Pixel

By Richard Wiebe

Looking for a change of scenery, nurse practitioner Jan Labate found it in 1975 when she took her Boston accent, upbringing and education (Harvard, Northeastern, UMass, Faulkner Hospital) to Chinle, on the Navajo reservation near Four Corners. Three years later, Jan moved to Tucson, earning her PhD in medical anthropology at the University of Arizona and working in healthcare. She retired at 70.

Jan serves as the Area 1 representative for the West University Neighborhood Association in LD3. “We’re trying to clean up De Anza Park, also known – unfortunately – as ‘Needles Park,’ ” at Speedway and Stone, she says.

Jan doesn’t leave home without voter registration materials.

“I signed up every one of my exercise classmates who hadn’t already registered,” she says. “It’s so important and so easy to vote.

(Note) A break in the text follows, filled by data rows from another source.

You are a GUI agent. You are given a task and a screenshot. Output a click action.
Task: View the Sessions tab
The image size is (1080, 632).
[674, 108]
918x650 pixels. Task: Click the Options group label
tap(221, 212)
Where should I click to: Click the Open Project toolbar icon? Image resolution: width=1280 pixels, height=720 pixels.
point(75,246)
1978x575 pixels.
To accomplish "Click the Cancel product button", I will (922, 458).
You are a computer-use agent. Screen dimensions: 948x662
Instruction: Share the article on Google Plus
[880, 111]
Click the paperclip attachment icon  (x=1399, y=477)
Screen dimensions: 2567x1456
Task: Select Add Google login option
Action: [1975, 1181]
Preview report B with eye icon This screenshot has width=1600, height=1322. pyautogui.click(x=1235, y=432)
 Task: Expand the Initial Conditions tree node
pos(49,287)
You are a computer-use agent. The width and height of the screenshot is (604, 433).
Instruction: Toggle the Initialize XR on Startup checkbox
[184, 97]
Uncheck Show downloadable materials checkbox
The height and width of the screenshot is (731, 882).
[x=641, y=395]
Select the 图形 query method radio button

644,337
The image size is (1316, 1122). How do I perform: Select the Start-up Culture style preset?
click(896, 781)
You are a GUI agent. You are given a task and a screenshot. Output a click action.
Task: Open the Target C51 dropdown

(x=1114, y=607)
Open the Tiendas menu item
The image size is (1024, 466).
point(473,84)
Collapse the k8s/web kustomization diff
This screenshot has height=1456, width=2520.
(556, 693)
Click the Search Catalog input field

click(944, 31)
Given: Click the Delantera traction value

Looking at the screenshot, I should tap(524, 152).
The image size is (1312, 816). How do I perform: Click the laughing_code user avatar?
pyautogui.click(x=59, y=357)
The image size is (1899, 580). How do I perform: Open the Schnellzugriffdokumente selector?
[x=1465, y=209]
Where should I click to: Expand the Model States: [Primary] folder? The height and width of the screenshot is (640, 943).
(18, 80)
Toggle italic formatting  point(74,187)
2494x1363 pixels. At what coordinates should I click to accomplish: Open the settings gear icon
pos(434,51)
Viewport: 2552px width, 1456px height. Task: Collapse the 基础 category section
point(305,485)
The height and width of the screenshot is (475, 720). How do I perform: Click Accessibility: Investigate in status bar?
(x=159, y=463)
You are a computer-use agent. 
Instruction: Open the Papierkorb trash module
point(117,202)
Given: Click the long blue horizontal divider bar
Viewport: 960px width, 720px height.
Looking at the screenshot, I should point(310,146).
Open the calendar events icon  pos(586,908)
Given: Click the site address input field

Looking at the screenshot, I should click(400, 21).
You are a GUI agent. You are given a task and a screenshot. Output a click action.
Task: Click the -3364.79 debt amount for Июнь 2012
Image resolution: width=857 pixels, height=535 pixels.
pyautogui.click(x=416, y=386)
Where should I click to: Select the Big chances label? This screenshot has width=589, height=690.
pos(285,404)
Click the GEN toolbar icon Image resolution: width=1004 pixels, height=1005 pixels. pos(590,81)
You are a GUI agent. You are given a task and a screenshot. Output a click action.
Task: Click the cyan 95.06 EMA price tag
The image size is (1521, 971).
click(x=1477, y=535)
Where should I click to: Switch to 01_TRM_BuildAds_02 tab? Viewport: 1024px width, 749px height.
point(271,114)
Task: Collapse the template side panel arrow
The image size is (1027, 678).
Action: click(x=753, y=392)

There’s no excuse to take a pass on your opportunity to determine your future.”

Stunned by the outcome of the 2016 election, Jan went to party headquarters and offered to sweep floors, wash dishes – anything to help elect Democrats. She’s been at HQ every week since.

“Whining won’t change anything,” she says. “Turning anger into action, will.”

Jan’s father was a “runner” in Boston for the legendary Tip O’Neill, who became the 47th Speaker of the United States House of Representatives, so politics is in her DNA.

“I’ve learned a lot about the party and how it works,” Jan says about her HQ job. “I do what needs to be done around the office until someone gives me another job. Volunteers share phone and office duties, and I’ve learned how almost everything works.”

While excited about the future of a Blue Arizona, Jan shares the frustrations of many Americans about President Trump.

“He lies. He’s a liar. How do you follow a leader who lies every time he opens his mouth? He ignores reality, ignores science, ignores experts – even his own advisers. We have a president that’s so off track, capable and principled Republicans won’t work for him. How sad for them and how dangerous for us.”

“On a more positive note,” she adds, “the nation is stronger because of people like [Supreme Court Justice] Ruth Bader Ginsberg, who has been fighting for me and other women committed to equality. She’s my hero.”